As government prepares to unveil the 2021-2022 budget come June 2021, the country is faced with lots of challenges. This also comes at a time when we have just emerged from a general election which had adverse effects on the several sectors of the economy.
Getting into the new financial year, government should prioritise helping sectors which have been greatly affected by the pandemic because these are the ones who end up paying lots of taxes in the long run.
These include operators of private educational institutions, those in the hospitality and entertainment sector, those in the manufacturing sector especially the local manufacturers and those in the agricultural sector ,especially those doing it at commercial scale. These have laboured to operate amid several challenges.
The government should offer stimulus packages to these sectors, especially through enabling them access cheap funds through the Uganda Development Bank.

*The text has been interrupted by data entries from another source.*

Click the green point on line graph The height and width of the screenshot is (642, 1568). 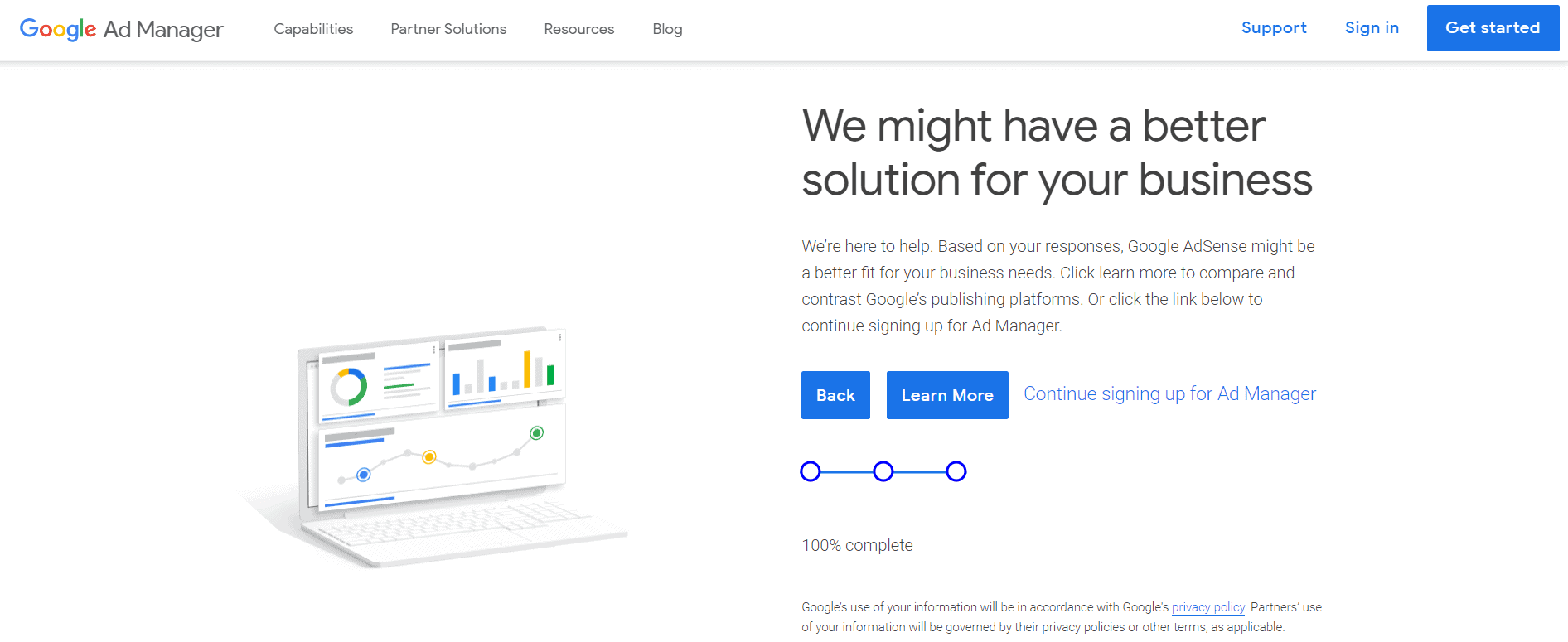click(x=537, y=432)

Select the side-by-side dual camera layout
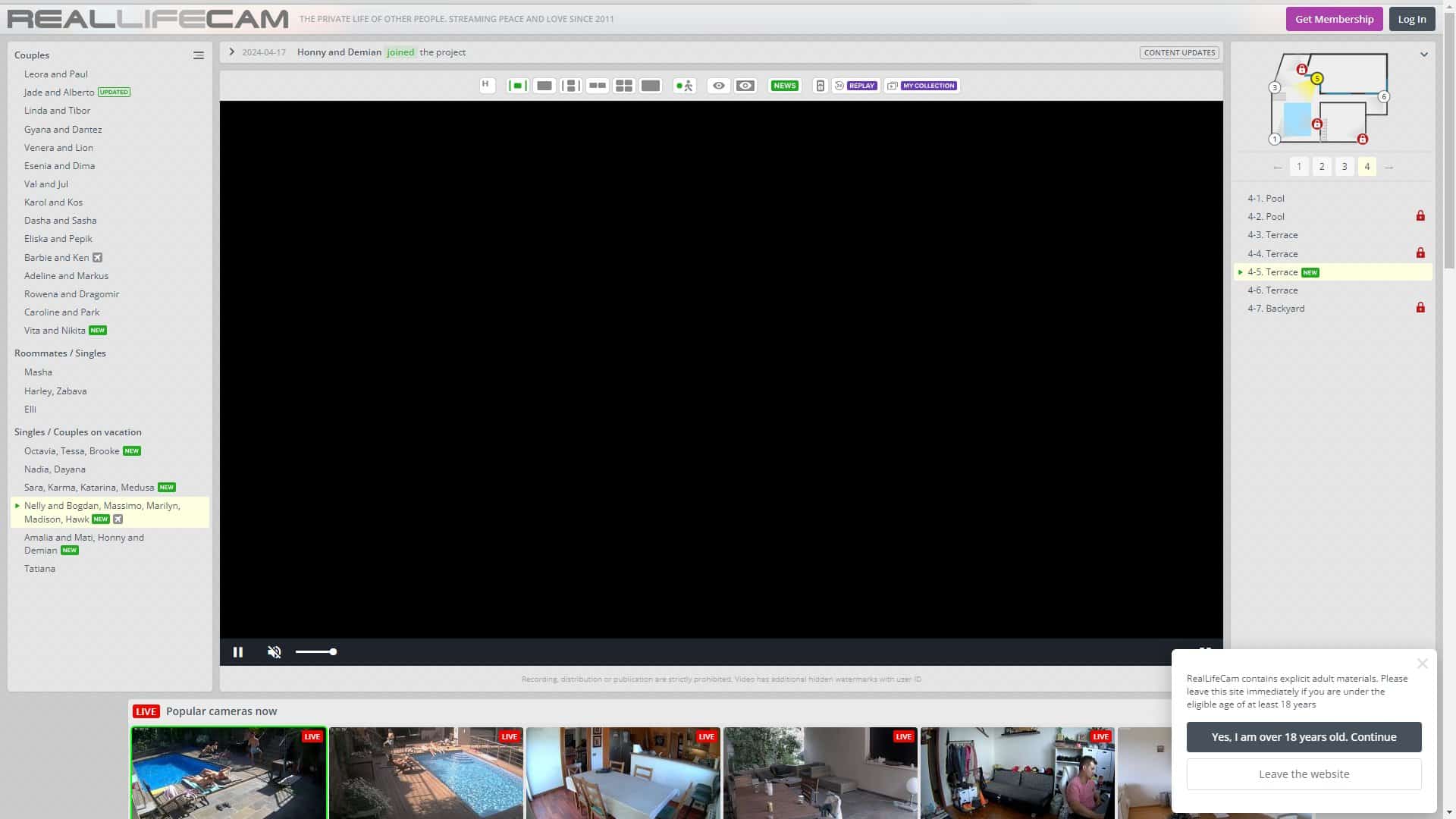point(597,86)
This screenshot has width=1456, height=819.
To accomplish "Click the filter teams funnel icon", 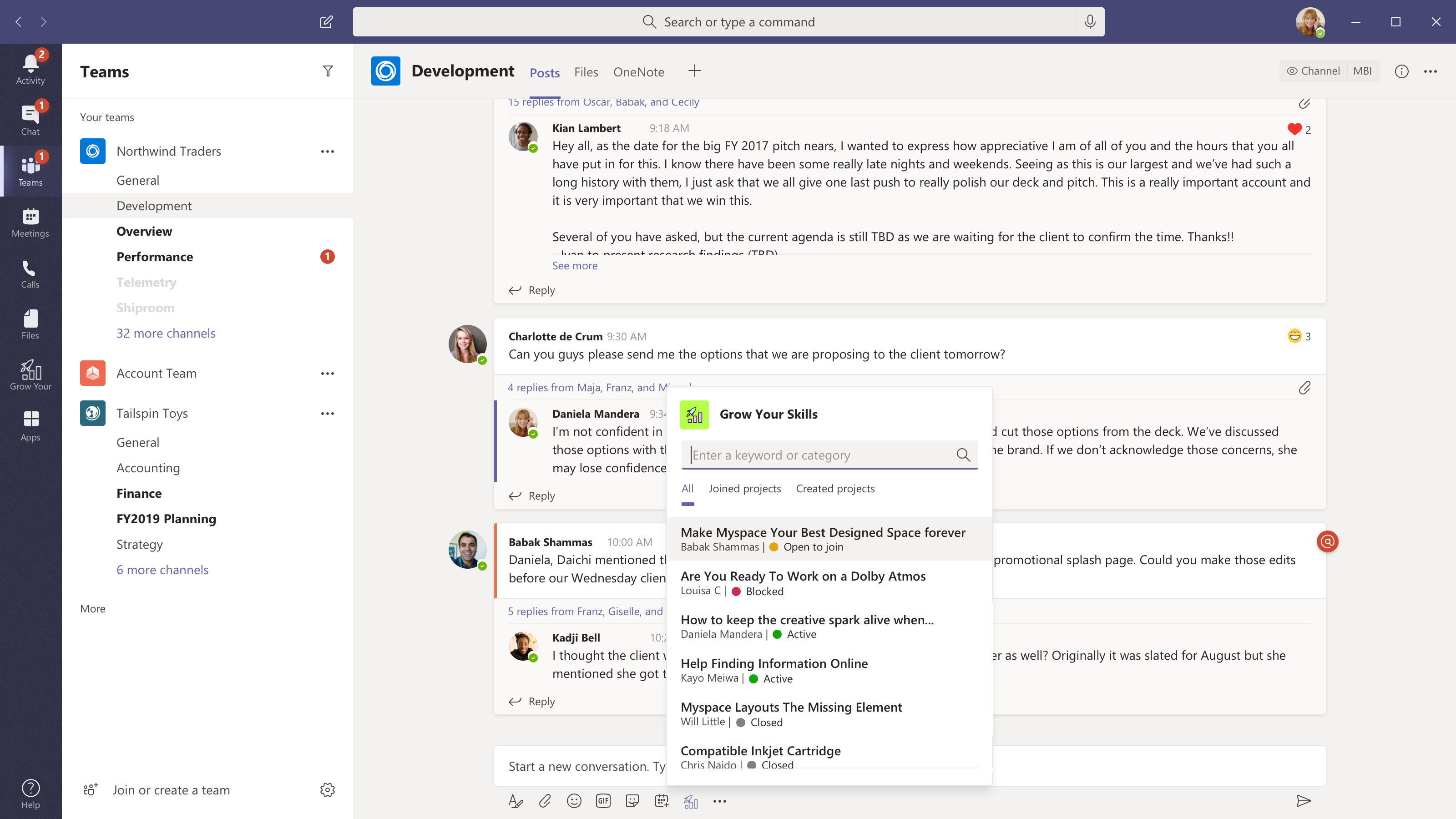I will (328, 71).
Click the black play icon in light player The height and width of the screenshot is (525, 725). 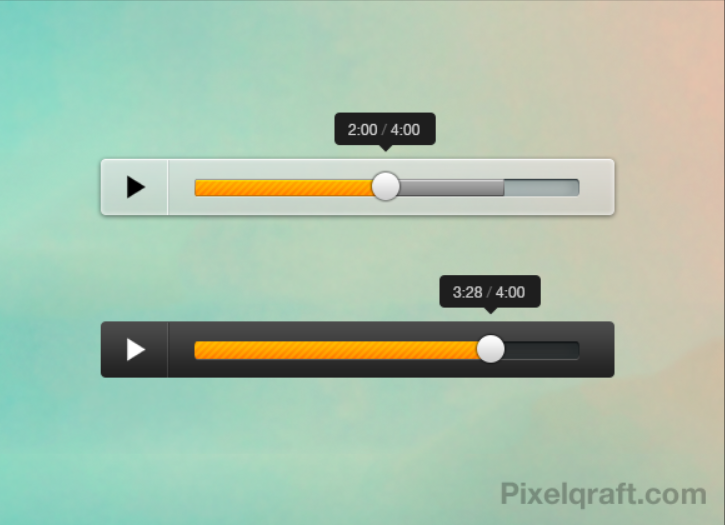point(135,187)
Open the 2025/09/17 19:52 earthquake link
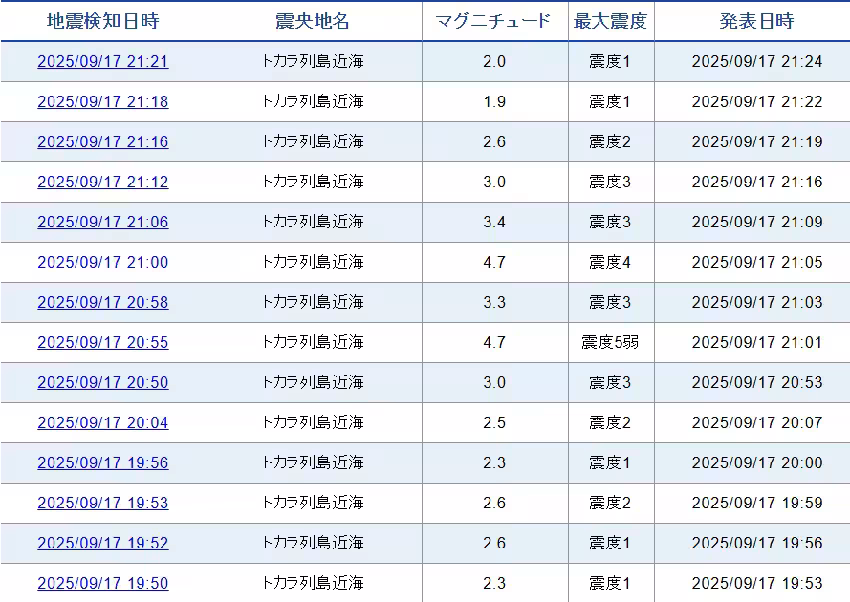 pos(102,543)
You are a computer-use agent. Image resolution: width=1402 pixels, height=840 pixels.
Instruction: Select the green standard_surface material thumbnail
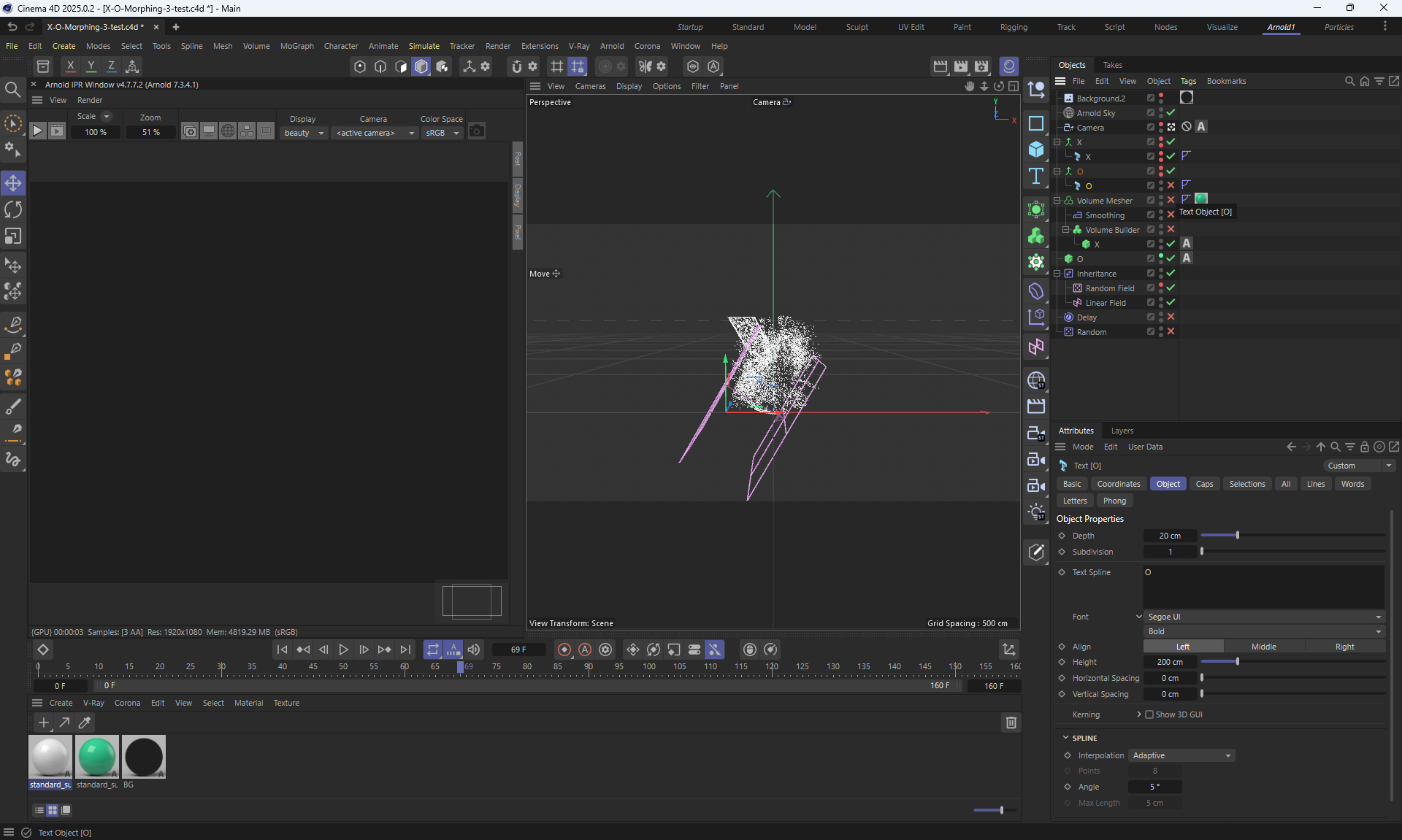click(x=96, y=756)
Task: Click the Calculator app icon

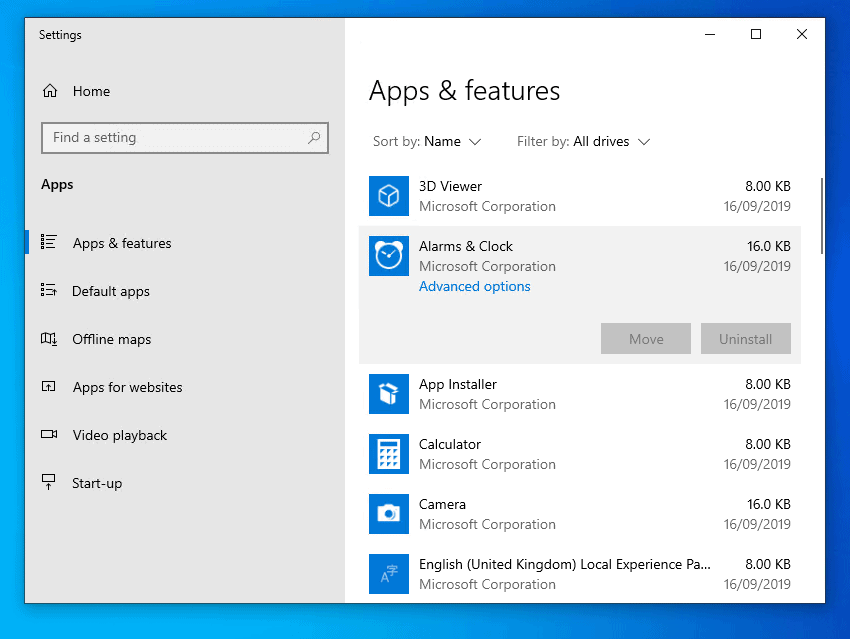Action: (389, 454)
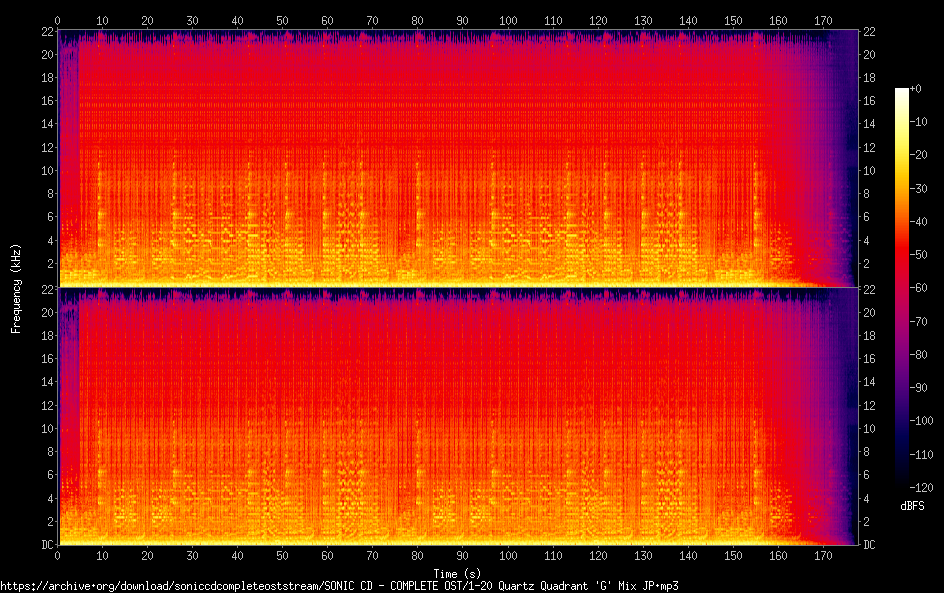Screen dimensions: 944x593
Task: Click the 150 mark on top time axis
Action: pyautogui.click(x=733, y=20)
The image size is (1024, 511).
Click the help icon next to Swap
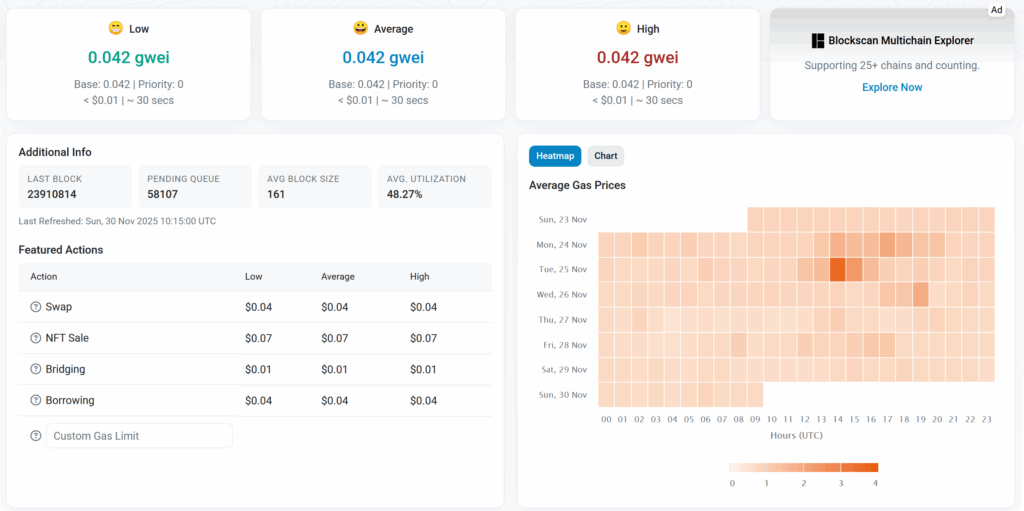36,307

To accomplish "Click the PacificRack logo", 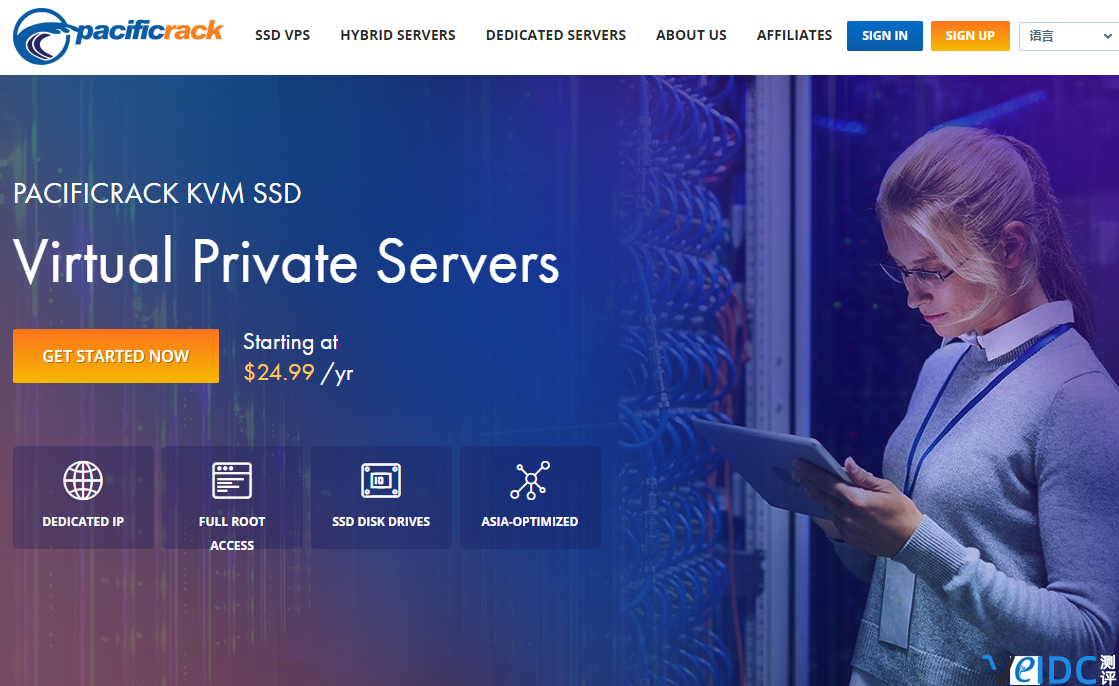I will pos(118,35).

Unfortunately, as the budget projections take centre stage, it’s shocking that much concentration has been put to other sectors like security which have had their budget estimates doubled.
The way forward for this country after these turbulent times is to support the crippled sectors that have been greatly affected, they do employ majority of the population. Once they stabilise, the country will be able to at least fund 70 per cent of the Shs42 trillion 2021-2022 budget.
The other option to support the economic recovery is to limit the importation of products to enable our local investors to compete favourably and in the end, realize the needed economic potential.
This has been done in neighbouring Kenya where several associations have reportedly tasked their government to restrict the importation of produce like poultry and milk products.
The need to push the East African market agenda has to be reviewed during these times simply because Ugandans are now losing out in the long run.
Most of our products are finding it hard to access the East African Market on the premise of quality issues but in my view, I think East African member states are restraining imports in order to enable their local investors to compete favourably.
There are no reasons why Ugandan sugar products and poultry products continue to be sidelined in some of these countries.